Finding information about the Fundamentals of Engineering exam (also known as the Engineer in Training exam, or the EIT) from the NYS Office of the Professions website can be particularly tricky. This is partially because they gear the presented information towards the final goal of taking the P.E. exam. You should start off by checking out their website:
A total of 6 credits is required to take the FE exam. Depending on your educational background you may need a few years worth of work experience. Without a lot of exposition, you should simply check out the official NYS website's eligibility and points table:
This is the basic personal info and summary page for the other forms. It is self-explanatory.
This form verifies your education requirements. Section I is for you to fill out and section II is only for your school's registrar to complete. Both forms are to be sent to the registrar who then mails them directly to the New York State Education Department, Office of the Professions.
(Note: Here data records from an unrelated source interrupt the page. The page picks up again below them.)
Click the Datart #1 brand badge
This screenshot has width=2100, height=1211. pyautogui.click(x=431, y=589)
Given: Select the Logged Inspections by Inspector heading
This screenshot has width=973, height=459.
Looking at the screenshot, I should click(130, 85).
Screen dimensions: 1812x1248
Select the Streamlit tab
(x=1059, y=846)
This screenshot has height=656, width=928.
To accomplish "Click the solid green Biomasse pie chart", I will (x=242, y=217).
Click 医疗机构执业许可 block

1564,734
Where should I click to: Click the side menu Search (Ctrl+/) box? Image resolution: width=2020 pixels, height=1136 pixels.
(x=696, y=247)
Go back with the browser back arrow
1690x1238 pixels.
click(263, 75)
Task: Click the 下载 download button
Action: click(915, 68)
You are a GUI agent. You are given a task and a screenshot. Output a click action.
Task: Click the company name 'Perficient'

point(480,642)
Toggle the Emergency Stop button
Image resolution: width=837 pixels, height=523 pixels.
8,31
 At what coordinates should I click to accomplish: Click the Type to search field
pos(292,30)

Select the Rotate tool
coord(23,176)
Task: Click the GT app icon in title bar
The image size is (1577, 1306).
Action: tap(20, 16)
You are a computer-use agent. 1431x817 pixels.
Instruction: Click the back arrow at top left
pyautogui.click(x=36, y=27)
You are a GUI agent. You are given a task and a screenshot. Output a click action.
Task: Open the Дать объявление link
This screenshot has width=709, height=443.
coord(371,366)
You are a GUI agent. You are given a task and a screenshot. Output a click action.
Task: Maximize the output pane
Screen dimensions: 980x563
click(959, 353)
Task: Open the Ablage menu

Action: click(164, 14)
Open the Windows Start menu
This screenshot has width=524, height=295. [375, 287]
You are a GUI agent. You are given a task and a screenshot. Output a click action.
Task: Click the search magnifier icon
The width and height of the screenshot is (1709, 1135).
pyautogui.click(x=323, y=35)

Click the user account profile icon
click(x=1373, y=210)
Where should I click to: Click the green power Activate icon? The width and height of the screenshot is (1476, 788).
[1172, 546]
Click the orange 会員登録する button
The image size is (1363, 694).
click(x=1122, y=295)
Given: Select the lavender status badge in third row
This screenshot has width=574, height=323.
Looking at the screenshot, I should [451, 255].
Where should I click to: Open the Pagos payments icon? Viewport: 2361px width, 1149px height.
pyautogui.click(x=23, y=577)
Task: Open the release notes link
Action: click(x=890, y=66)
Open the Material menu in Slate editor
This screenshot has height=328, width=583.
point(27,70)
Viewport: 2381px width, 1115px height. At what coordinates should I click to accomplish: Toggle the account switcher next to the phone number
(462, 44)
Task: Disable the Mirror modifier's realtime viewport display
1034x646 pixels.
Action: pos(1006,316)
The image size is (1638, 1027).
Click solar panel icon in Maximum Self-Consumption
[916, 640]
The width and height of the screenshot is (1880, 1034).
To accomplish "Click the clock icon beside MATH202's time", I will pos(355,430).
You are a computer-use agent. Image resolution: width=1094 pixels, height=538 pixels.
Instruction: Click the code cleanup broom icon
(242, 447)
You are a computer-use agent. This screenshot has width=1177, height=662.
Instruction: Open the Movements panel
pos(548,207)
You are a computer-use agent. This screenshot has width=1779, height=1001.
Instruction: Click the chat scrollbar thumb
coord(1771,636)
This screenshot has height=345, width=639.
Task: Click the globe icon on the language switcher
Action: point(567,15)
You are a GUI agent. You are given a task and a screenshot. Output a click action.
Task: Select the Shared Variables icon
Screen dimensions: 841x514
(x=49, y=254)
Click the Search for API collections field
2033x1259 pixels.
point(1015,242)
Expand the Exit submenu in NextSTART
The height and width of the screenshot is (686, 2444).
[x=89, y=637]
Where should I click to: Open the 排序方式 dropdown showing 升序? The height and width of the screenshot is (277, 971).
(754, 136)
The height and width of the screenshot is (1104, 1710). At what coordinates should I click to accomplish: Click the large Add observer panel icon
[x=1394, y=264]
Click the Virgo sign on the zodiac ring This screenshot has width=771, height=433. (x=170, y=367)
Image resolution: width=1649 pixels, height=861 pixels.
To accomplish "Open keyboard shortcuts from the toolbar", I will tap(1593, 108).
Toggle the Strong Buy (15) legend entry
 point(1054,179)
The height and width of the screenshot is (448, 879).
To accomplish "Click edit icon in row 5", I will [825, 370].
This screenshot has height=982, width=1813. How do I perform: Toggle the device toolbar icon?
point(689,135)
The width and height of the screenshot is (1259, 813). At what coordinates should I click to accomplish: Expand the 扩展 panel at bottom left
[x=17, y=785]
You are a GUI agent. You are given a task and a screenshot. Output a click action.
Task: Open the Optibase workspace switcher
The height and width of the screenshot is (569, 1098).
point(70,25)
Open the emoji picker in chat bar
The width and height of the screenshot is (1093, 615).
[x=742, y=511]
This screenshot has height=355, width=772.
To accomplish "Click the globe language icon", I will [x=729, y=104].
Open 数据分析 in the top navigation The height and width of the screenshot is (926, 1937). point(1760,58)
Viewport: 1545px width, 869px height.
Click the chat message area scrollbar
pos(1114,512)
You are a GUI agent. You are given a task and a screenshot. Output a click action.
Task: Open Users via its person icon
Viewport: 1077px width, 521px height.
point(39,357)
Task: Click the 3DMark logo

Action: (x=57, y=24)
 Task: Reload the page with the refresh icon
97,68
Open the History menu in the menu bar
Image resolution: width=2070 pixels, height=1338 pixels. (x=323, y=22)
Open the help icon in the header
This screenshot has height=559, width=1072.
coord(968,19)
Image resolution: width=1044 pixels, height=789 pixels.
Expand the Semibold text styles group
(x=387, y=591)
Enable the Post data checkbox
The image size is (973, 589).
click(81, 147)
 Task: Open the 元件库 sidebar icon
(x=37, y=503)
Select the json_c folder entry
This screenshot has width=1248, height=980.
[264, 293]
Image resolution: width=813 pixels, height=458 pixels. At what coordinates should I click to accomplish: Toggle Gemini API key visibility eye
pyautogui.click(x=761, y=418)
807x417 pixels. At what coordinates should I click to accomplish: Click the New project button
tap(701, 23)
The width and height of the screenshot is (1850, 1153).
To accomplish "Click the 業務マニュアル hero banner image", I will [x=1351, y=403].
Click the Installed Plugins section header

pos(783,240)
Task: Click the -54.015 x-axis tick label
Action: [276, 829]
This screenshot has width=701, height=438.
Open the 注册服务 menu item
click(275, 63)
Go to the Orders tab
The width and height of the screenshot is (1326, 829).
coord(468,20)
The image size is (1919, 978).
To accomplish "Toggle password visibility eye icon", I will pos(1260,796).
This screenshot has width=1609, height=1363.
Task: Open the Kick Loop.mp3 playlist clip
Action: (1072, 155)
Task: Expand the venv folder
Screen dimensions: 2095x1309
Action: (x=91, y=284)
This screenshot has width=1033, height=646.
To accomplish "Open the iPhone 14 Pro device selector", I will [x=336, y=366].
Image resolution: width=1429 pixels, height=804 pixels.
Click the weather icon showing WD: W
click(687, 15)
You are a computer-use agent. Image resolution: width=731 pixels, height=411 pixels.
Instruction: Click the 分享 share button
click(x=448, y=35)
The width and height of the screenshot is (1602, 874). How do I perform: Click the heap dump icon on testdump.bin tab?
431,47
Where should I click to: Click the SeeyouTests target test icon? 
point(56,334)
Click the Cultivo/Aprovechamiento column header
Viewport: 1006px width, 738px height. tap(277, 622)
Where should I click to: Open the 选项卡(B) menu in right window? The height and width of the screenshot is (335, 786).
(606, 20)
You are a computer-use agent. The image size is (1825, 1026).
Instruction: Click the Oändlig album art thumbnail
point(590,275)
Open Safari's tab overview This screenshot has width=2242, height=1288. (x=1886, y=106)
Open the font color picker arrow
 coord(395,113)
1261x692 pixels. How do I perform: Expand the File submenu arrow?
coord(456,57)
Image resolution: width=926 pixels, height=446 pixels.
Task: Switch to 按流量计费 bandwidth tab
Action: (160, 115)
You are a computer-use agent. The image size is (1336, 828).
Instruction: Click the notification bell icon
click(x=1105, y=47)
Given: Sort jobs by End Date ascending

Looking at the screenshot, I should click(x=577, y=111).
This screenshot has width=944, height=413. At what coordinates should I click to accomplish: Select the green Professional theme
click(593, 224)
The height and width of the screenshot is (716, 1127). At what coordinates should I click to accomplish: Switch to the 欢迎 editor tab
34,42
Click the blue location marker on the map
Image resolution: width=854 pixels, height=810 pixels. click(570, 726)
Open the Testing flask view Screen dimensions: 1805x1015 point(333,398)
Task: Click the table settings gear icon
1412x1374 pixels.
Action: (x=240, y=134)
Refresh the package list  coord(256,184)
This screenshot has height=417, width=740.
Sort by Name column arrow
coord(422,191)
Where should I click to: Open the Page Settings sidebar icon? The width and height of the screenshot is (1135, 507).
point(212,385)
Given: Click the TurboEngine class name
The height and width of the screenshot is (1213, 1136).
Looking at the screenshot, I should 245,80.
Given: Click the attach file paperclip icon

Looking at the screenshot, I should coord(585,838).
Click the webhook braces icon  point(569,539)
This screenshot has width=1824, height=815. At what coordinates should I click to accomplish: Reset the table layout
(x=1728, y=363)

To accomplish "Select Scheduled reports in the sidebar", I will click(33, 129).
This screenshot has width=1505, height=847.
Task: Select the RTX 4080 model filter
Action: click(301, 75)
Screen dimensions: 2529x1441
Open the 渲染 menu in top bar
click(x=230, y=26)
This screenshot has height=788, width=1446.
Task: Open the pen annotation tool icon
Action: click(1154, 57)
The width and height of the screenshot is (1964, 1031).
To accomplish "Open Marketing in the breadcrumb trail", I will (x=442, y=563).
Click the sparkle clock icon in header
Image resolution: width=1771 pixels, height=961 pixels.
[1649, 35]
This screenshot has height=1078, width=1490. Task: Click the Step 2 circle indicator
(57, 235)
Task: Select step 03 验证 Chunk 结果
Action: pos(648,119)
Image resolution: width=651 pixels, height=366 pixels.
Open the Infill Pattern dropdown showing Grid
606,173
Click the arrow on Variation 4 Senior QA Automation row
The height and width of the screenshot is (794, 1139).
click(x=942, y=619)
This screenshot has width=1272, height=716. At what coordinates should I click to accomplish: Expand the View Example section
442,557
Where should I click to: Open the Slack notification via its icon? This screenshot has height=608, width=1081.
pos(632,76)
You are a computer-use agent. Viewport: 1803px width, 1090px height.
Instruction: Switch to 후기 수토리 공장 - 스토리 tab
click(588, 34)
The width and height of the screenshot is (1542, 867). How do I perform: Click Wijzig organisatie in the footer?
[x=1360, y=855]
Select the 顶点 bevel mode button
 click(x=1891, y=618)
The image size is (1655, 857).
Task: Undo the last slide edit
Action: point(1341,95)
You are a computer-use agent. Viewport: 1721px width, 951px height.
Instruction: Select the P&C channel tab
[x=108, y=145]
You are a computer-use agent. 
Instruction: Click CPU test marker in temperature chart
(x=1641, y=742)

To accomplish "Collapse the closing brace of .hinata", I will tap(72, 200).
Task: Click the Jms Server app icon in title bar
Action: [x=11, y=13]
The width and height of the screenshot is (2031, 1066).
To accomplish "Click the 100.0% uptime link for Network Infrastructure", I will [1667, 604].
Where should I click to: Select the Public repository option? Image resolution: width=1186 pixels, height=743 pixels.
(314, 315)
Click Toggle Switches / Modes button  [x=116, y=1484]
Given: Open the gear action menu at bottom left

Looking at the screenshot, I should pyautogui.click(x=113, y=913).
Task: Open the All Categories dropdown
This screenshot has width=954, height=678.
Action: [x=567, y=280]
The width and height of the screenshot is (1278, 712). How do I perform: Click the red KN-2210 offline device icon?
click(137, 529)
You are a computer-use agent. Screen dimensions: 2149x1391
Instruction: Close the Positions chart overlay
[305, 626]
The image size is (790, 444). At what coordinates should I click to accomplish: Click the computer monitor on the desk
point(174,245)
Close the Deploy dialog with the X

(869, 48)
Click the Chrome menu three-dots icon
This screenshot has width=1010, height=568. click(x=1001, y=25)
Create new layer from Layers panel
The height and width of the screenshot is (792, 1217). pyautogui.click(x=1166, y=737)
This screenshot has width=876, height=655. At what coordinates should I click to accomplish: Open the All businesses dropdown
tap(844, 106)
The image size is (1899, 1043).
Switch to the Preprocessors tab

You should add a cover letter and detail explicit instructions to the registrar to avoid any delays. Give the registrar enough time to complete these items and send them out (ideally a couple of weeks, though this varies with each institution). Typically you would create one set for each related engineering school responsible for conferring you your degrees (bachelors and masters separately). Some colleges and universities have associated fees for this service so make sure you send a check with that cover letter. I'd advice to also call the registrar to confirm they've received your information and will be doing what you've asked them to do.If work experience is required, you will also need to fill out the following forms:
Form 4: Report of Professional Experience
Just as the name implies, this is where you relate your professional experience along with Form 4a to fulfill your work related credits. Your endorser will sign off on the more detailed account you will write on Form 4a.
This form expands on Form 4 and asks you for more detail. Specific examples of your engineering work experience must be given including the duration and type of work performed, how much responsibility you had, and which codes you used (NYS, national, international). There are several guidelines on what they are looking for on the website. Some engineers write beautiful paragraphs, others use bulleted lists that go straight to the point, while some write something in between. As long as you mention somewhere that you have met the requirements, your application will be accepted. The point is you don't have to be too verbose to get the point across.
Depending on your situation you may also need to fill out the change of name/address form. Read about it on the official website for more information. Additionally I recommend you print out the application checklist as it will help you keep you organized. It also serves as a good summary of what you need to fill out to apply.
You will need a passport quality photo ID - find a photo store, they will usually be able to do it on the spot for a modest fee.
You will need to notarize your application - find a notary public to sign off on your applications. NY State laws require that a notary is entitled to a modest fee, around $2 last time I checked, for the service.
You will need your superiors at work to attest to your work experience (if you require experience) - ideally you already have an idea on which person or persons you can ask to sign off on the work experience required for the application. Don't forget to inform them of their involvement well in advance. If you have changed companies, take this into account and allow yourself some extra time to get your information in by the deadlines.
Taking the exam will inevitably lead you to paying two major fees. The first ($70 as of this writing - see Form 1) is the basic application fee that the state charges. The second fee will be for the proctoring company which will handle the administration of the test. This currently involves a heftier $125 charge payable to said company. You will get the bill for the latter after the state has reviewed your application for eligibility.
Make copies of everything you send out and receive. Keep all your receipts and confirmation letters. Make sure you pay off everyone who needs a check including your registrars (if necessary), the NYS government, and Castle Worldwide (the test moderators).
If you've made it to the point were you've paid everyone off, you should theoretically find your golden ticket to the exam in the mail a month or so before the test date.
A few tips for the eager test taker. Try out the calculators described on the approved list. Most aren't too expensive. I actually ended up using the one I bought just for the test as my standard engineering tool of choice. Also know how to use that calculator if it's not the one you've been using since college. No super calculators are allowed in the test room so get used to whatever you've got. In fact, I suggest locking away your uber-calculator that plays tetris and use only your approved calculator in the months leading towards the exam. Solar calculators remove the chance of running out of power.
Finally, sleep well the night before and give yourself lots of time to get to your test site. Good luck!